**DIRECTIONS**. Show every line of the data that includes the word "will".

**Stored records**.
[Start of section]

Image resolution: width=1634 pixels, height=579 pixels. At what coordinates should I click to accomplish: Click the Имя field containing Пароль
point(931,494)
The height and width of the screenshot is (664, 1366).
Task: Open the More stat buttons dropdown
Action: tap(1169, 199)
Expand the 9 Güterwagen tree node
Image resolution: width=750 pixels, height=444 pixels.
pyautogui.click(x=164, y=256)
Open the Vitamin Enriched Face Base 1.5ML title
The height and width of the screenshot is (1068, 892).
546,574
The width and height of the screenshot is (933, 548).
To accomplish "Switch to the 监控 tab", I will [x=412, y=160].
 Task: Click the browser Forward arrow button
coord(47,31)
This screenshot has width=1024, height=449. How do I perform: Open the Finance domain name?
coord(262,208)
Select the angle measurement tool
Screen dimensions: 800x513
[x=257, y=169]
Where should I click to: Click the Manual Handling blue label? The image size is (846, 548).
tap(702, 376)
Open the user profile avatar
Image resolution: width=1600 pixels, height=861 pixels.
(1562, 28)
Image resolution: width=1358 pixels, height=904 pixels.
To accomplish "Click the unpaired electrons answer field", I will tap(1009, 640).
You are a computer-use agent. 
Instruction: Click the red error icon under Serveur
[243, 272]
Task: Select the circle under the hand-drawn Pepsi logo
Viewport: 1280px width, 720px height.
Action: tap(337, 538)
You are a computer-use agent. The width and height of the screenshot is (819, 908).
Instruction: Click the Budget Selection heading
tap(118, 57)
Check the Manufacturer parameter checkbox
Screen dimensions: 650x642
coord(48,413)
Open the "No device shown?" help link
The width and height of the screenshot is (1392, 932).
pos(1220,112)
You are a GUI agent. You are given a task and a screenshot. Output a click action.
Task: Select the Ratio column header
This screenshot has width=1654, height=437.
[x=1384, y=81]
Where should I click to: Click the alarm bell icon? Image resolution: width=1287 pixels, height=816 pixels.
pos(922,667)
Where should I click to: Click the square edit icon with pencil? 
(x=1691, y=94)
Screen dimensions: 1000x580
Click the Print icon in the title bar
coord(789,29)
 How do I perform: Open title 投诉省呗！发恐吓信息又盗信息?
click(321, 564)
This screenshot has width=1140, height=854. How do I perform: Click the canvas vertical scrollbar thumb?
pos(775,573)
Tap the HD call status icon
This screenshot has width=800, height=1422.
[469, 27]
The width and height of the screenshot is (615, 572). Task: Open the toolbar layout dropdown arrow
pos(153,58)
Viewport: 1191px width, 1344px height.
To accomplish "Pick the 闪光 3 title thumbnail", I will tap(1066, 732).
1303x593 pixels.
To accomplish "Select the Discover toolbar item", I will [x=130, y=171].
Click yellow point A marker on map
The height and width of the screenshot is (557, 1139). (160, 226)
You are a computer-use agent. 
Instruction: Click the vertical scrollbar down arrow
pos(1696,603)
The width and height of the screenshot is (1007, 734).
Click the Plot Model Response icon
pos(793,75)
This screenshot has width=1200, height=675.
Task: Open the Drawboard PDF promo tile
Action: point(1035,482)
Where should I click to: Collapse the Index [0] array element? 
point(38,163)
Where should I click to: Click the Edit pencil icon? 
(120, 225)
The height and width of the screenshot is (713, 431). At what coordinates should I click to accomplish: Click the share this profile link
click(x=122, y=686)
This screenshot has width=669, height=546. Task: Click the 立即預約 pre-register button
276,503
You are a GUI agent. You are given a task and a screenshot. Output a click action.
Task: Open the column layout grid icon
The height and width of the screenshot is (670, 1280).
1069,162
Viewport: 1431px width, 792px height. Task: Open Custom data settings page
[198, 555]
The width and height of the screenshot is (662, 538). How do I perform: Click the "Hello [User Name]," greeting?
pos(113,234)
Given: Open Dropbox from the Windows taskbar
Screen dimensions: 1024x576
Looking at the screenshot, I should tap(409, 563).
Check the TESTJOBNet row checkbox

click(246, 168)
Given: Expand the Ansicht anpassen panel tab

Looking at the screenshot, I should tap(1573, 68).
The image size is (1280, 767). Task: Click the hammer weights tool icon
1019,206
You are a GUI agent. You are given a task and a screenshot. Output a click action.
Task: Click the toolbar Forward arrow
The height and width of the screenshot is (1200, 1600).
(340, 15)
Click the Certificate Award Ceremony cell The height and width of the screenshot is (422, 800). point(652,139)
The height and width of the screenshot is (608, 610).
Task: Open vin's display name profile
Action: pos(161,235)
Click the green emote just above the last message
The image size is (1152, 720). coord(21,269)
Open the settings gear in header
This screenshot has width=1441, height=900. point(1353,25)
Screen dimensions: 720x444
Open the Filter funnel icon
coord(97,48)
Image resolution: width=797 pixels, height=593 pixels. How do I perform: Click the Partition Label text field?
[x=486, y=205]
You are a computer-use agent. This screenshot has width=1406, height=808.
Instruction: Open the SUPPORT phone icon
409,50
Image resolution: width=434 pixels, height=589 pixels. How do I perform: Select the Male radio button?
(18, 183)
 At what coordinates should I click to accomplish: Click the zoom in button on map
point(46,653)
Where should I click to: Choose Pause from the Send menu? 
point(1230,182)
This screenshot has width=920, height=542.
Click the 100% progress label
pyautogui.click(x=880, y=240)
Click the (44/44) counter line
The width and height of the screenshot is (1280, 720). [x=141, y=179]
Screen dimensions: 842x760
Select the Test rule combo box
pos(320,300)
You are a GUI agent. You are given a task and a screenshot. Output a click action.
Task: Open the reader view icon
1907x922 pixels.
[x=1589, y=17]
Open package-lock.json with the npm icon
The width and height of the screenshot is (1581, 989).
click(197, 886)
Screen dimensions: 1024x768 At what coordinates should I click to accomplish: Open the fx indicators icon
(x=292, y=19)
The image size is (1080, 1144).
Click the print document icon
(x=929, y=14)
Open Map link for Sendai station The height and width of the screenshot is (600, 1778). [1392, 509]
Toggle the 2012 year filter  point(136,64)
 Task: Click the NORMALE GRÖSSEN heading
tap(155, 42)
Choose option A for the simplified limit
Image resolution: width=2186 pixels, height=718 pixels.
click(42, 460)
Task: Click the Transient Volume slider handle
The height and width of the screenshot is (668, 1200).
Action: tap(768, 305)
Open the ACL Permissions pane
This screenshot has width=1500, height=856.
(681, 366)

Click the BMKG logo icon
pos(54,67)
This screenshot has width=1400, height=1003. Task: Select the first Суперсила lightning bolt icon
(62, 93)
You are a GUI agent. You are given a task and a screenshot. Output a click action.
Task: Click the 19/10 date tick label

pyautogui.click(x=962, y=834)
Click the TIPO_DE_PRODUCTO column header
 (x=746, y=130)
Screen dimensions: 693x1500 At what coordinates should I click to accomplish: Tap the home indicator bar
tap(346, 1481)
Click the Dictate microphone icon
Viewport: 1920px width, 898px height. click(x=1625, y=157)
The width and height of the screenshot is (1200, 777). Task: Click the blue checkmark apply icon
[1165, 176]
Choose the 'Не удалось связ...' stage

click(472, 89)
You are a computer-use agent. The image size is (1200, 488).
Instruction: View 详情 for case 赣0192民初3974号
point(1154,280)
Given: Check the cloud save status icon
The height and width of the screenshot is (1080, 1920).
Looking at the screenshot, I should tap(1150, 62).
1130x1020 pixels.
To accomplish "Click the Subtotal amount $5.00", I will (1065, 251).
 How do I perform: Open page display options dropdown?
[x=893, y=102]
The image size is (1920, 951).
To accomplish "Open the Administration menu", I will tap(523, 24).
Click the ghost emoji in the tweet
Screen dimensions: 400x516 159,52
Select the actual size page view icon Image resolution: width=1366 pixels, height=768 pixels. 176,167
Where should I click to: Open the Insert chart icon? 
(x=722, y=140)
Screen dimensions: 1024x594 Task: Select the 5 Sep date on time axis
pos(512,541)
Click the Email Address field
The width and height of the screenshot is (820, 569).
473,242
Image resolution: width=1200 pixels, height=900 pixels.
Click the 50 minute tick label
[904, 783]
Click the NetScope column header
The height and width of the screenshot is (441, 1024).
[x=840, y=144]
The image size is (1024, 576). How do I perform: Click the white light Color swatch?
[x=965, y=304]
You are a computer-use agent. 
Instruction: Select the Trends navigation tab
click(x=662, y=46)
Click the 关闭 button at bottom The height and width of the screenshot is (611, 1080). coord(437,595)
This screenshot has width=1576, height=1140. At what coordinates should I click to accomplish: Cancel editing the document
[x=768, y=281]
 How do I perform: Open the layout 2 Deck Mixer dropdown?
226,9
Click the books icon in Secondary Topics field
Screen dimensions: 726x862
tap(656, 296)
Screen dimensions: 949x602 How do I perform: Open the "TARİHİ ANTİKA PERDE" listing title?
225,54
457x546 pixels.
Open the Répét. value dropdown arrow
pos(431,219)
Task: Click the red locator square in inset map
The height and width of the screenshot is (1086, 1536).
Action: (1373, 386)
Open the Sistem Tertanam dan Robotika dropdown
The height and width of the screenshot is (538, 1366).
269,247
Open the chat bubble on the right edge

[End of section]

**OUTPUT FOR THIS TASK**.
To accomplish "Switch to the 监控 tab", I will [x=412, y=160].
To accomplish "Click the unpaired electrons answer field", I will tap(1009, 640).
To accomplish "Pick the 闪光 3 title thumbnail", I will tap(1066, 732).
To accomplish "Select the Discover toolbar item", I will [x=130, y=171].
To accomplish "Click the Subtotal amount $5.00", I will (1065, 251).
To accomplish "Open the Administration menu", I will tap(523, 24).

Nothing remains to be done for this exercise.